Each of the stories on this site is a unique creation of an individual author, so it is hard to justify treating the site as a single item. The stories are also quite effectively decoupled - it is possible to link directly to individual ones from other web pages, for example - and the tagging is quite effective in helping one avoid unwanted kinds of material.

Perhaps some people will consider this site is acceptable "collateral damage". But consider http://www.dejanews.com/ [NOW Google Groups], which archives all the text messages posted to Usenet (and hence contains all the stories at http://assm.asstr.org/erotica/assm/, a fortiori). In 1998 the Dejanews CEO reported:

"We have more than 300 gigabytes of data, representing 250 million messages dating back to March 1995. Over 4 million people access our site, viewing over 90 million page views each month."
Will the ABA/OFLC rule that all of this is prohibited content or that none of it is prohibited content? Or will they attempt to classify 250 million messages individually?
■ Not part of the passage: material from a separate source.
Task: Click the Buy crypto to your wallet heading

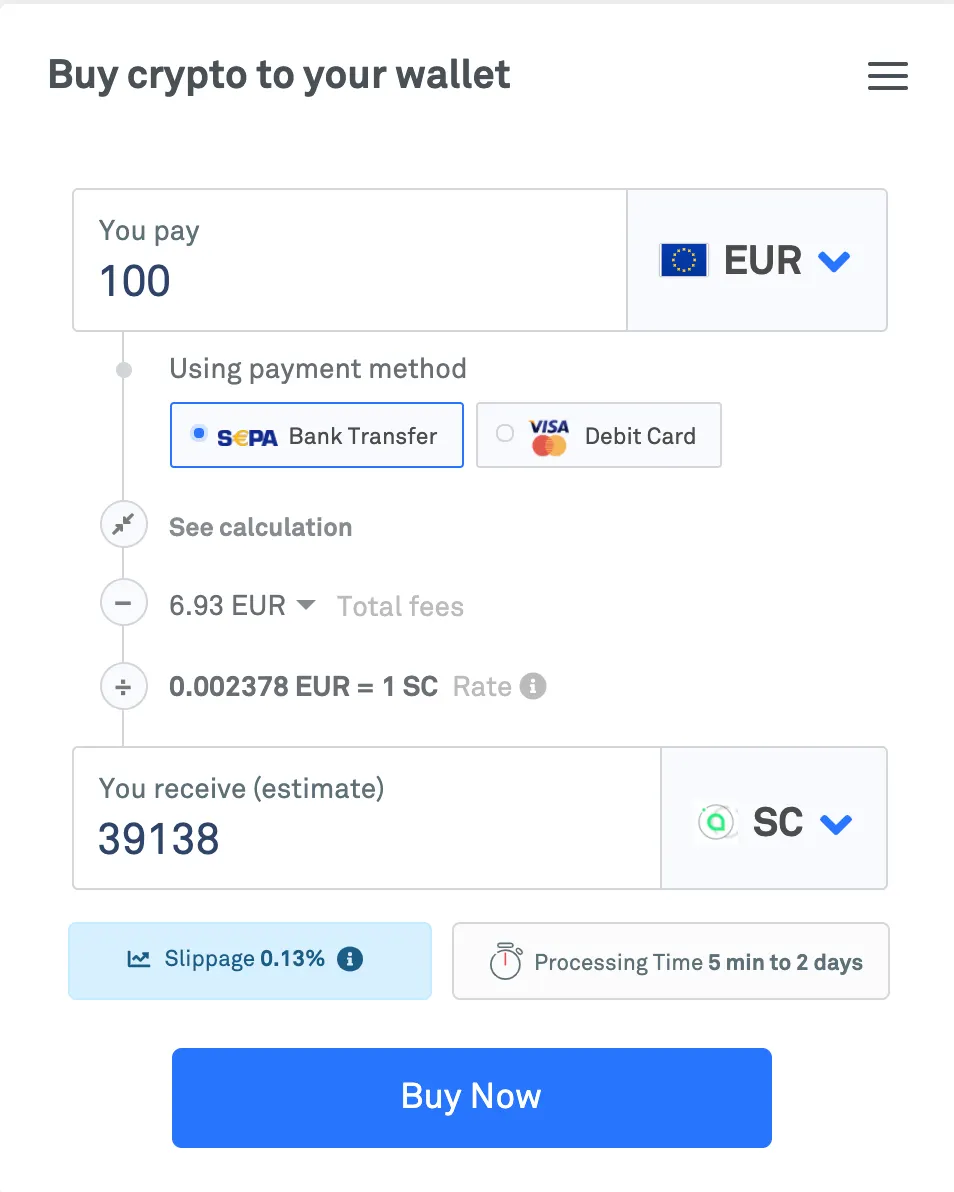Action: [x=278, y=74]
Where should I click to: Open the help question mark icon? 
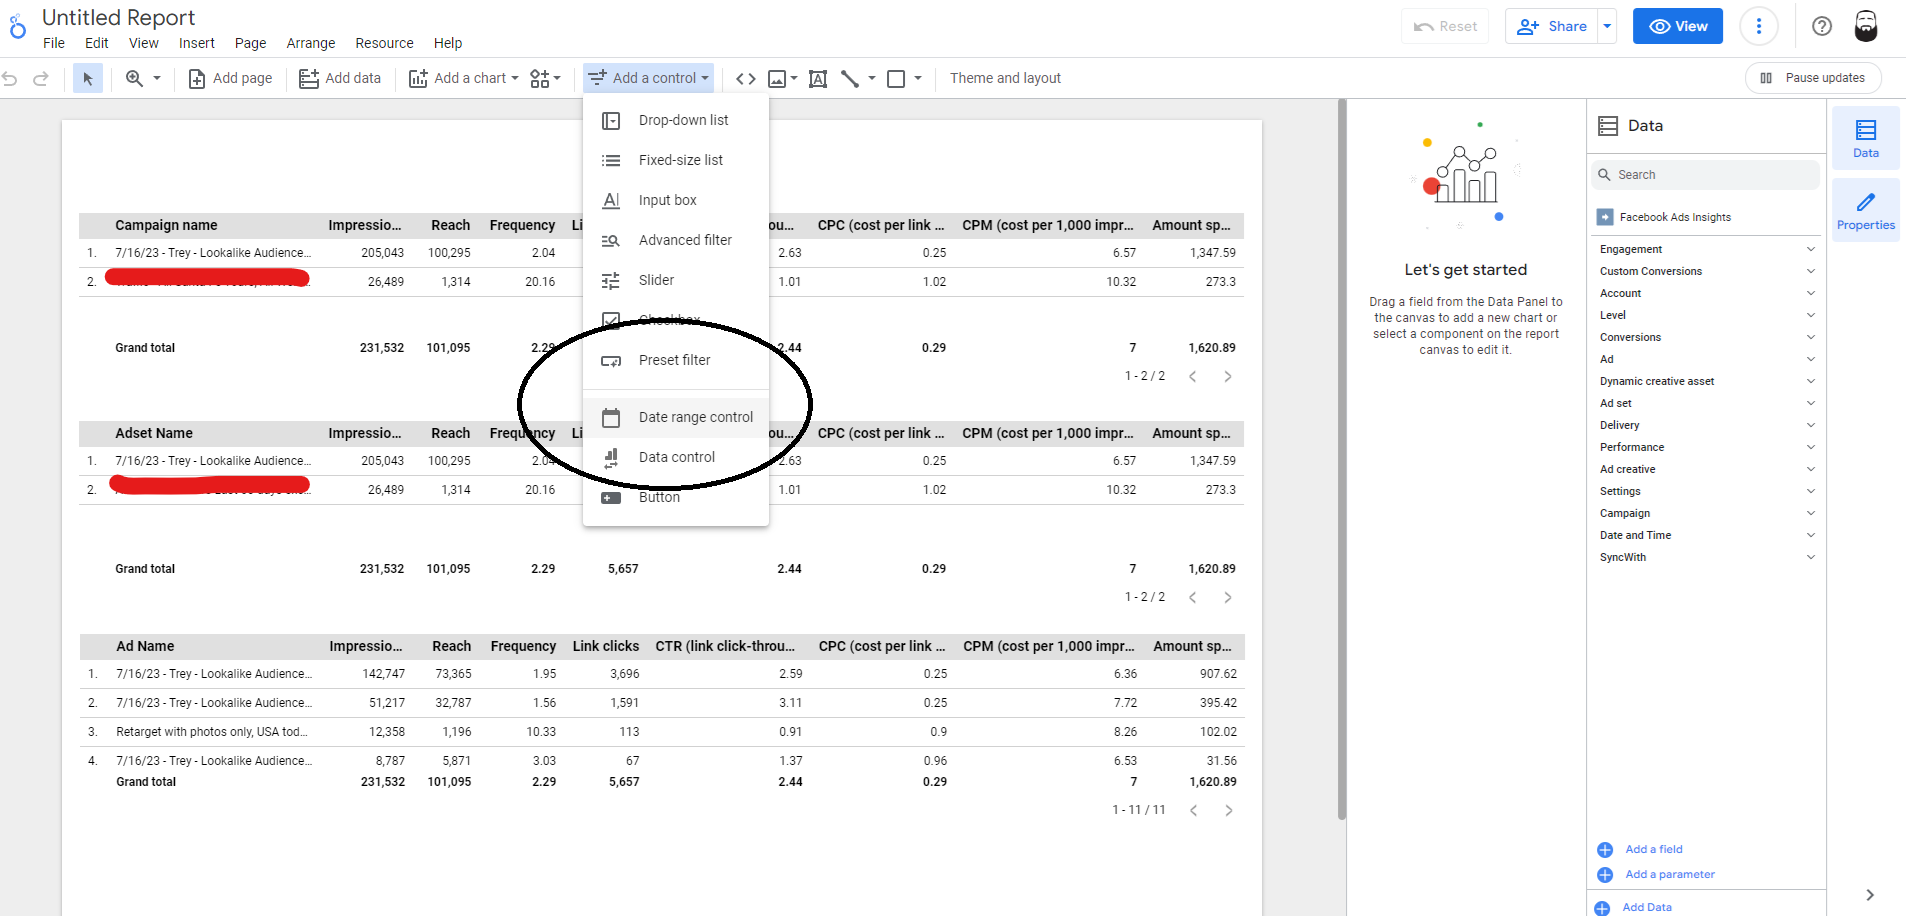(1822, 26)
Dejanews is a undoubtedly a valuable resource: it is referenced in academic papers and widely used as a research tool, as demonstrated in the Censorware Project's report.

There are many other sites which pose similar problems. Consider for example Go Ask Alice (http://www.goaskalice.columbia.edu/index.html), a sexual health information site at the University of Columbia.


Application of the Publications classification scheme to Internet content would be unworkable. Application of the Film and Video guidelines is just ludicrous.

The cliches about there being too much content online for censorship to work can't just be ignored. Whatever happens, only a tiny fraction of "prohibited" content can be blocked, making a mockery of claims that this legislation will protect children. To succeed in blocking even a few percent of "prohibited" content means that

  1. the ABA will have to hand over all of its budget and then some to the OFLC to pay for classification costs; and
  2. there will be massive overblocking, enormous amounts of "collateral damage" to perfectly unobjectionable content.